Possíveis mudanças no Processo Legislativo: Poder, institucionalidade e novos rumos

calendar 18 de março de 2025
user Leonardo Barreto

A previsibilidade das decisões legislativas é um elemento essencial para qualquer ambiente político e econômico estável. No Brasil, a dinâmica da Câmara dos Deputados tem sido marcada, nos últimos anos, pelo uso recorrente de requerimentos de urgência, um mecanismo que permite que projetos avancem diretamente ao plenário sem a tramitação tradicional pelas comissões temáticas. Esse modelo acelerado garantiu agilidade a pautas prioritárias, mas também concentrou poder e reduziu a capacidade de interlocução de diversos setores interessados no debate.

Agora, sob nova liderança de Hugo Motta, a Câmara discute mudanças estruturais no seu regimento interno, buscando equilibrar a necessidade de eficiência com maior previsibilidade e institucionalidade no processo legislativo. As propostas em análise não apenas afetam a governança política, mas também redefinem os vetores de influência no Congresso e, consequentemente, o ambiente de negócios no país.

As propostas em discussão: um novo equilíbrio de forças

O debate gira em torno de três propostas centrais, cada uma delas com implicações distintas para a interlocução política e para a dinâmica legislativa:

  1. Maior controle partidário sobre as comissões – permitiria que partidos substituíssem os presidentes das comissões a qualquer momento, reforçando a influência das lideranças sobre a tramitação de projetos. A medida poderia resultar em maior alinhamento estratégico dentro das bancadas, mas também reduzir a independência dos colegiados.
  2. Filtro constitucional obrigatório antes da tramitação – toda proposição legislativa passaria primeiro pela Comissão de Constituição e Justiça (CCJ), e apenas os projetos considerados constitucionais avançariam para a análise de mérito. Embora a medida reforce a segurança jurídica, pode criar um novo gargalo na tramitação legislativa, dificultando a evolução de temas estratégicos.
  3. Limitação do trâmite a uma única comissão de mérito – atualmente, um projeto pode passar por múltiplas comissões, o que amplia a participação de diferentes setores no debate. Com a nova proposta, cada projeto seria direcionado apenas para a comissão considerada mais relevante para seu tema. A mudança reduziria a fragmentação do processo decisório, mas poderia comprometer a análise multidisciplinar de matérias complexas.

Essas possíveis mudanças reconfiguram o acesso à tomada de decisão, redefinem o fluxo de poder dentro da Câmara e alteram a forma como atores políticos e empresariais se posicionam no debate legislativo.

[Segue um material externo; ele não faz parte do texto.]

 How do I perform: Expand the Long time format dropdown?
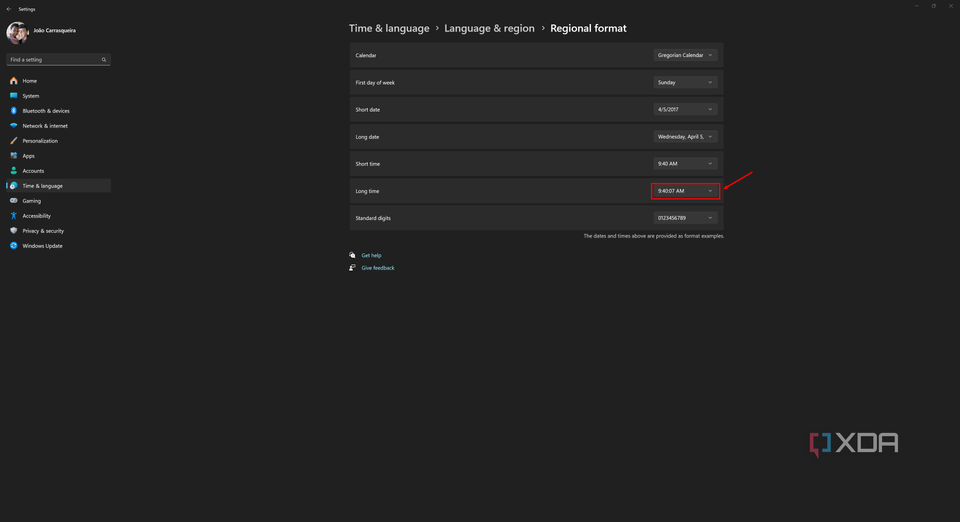[x=685, y=191]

Impactos para o setor privado: entre a previsibilidade e o fechamento de espaços

Para o setor privado, a previsibilidade legislativa é um fator determinante. Empresas e setores regulados estruturam suas estratégias com base na compreensão do processo decisório e na capacidade de antecipação de mudanças regulatórias. O desenho atual da tramitação parlamentar já impõe desafios para quem busca segurança e estabilidade na formulação de políticas públicas, e as mudanças propostas podem intensificar essa dinâmica.

Se, por um lado, um processo mais estruturado pode proporcionar um ambiente regulatório mais transparente e menos sujeito a decisões concentradas, por outro, a maior centralização no controle partidário e o enrijecimento da tramitação podem reduzir os espaços de interlocução. Isso exigirá, de empresas e setores estratégicos, uma capacidade ainda maior de articulação e influência, antecipando cenários e fortalecendo sua presença nos debates que moldam o futuro regulatório do país.

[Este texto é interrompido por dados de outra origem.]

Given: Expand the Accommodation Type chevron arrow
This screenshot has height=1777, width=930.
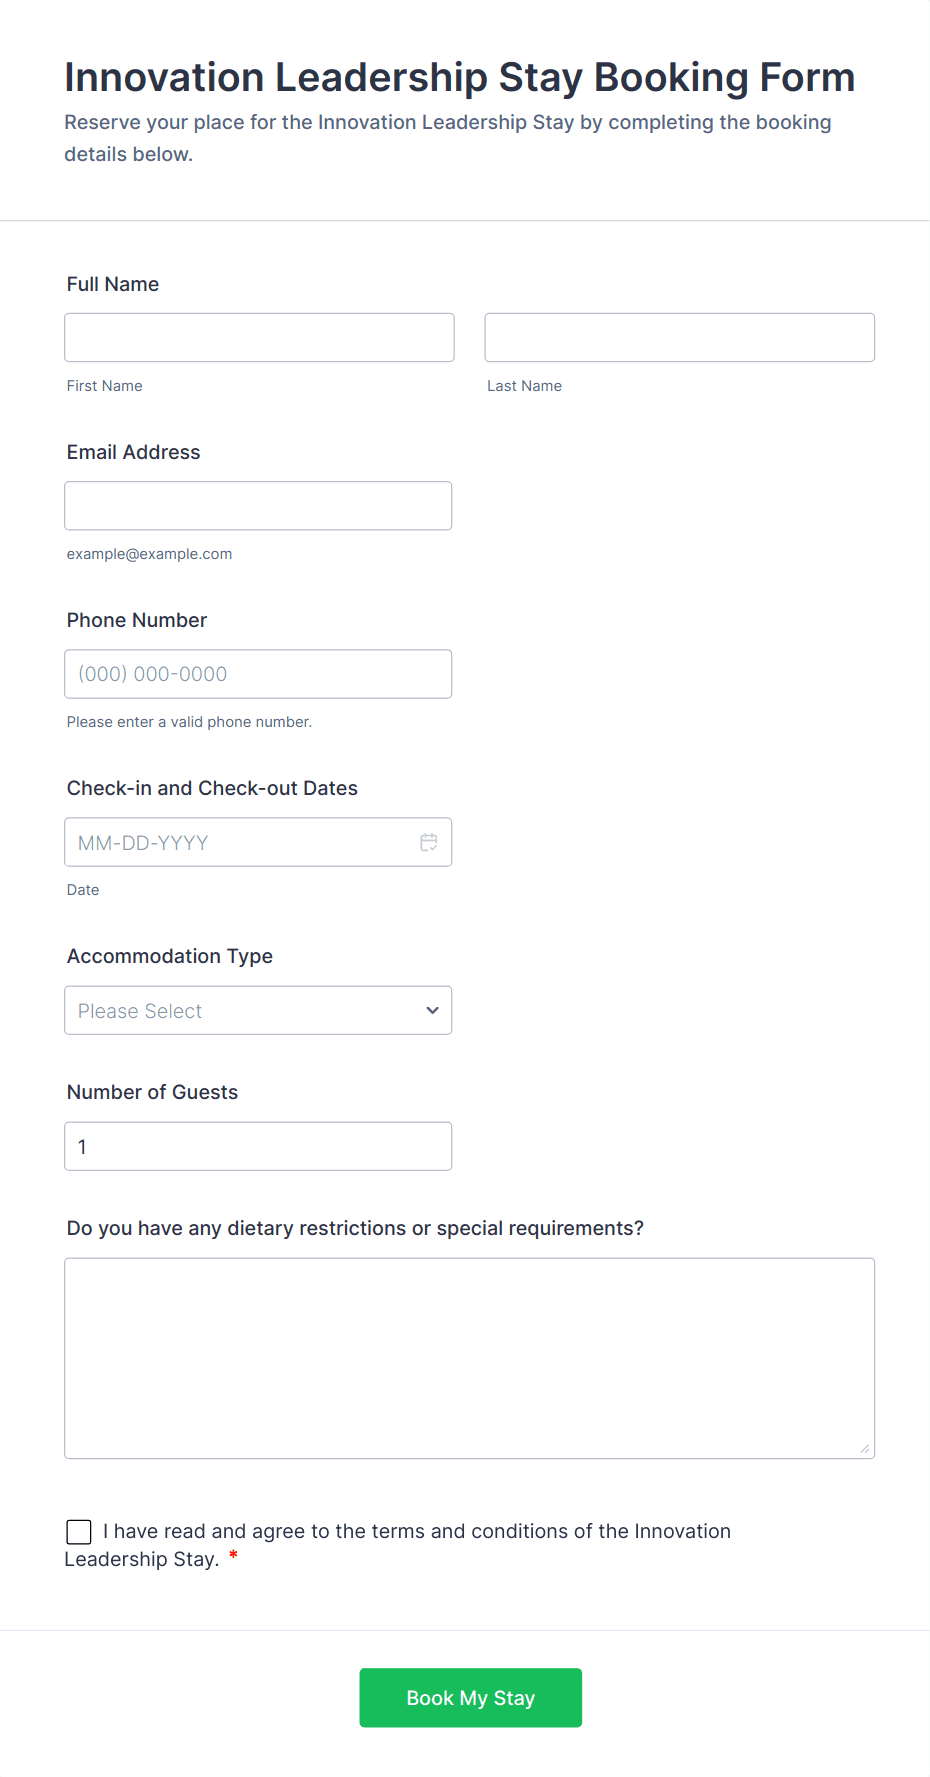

Um novo Congresso, um novo cenário de influência

A reformulação do processo legislativo na Câmara não é um movimento isolado, mas parte de um redesenho mais amplo das forças políticas no Brasil. Com um cenário institucional em constante evolução, a necessidade de inteligência estratégica e atuação qualificada se torna ainda mais evidente para todos os agentes que interagem com o setor público.

O Grupo Voto segue acompanhando de perto essa agenda, analisando seus desdobramentos e provendo insights estratégicos para líderes que precisam estar à frente das transformações políticas e econômicas do país.

Afinal, em um ambiente de mudança, não basta acompanhar o jogo – é preciso saber como influenciá-lo.


Análise realizada por Leonardo Barreto – Graduado, mestre e doutor em Ciência Política pela UnB, Leonardo é analista de risco político e sócio da Think Policy, empresa especializada em auxiliar o setor privado na compreensão e colaboração com políticas públicas. Autor do livro Regras Novas, Jogadores Antigos, publicado pela Aberje, tem ampla experiência como professor universitário em diversas instituições e como consultor de partidos políticos, empresas e associações empresariais. Ao longo de sua trajetória, conduziu mais de 60 estudos de opinião com parlamentares e outras autoridades.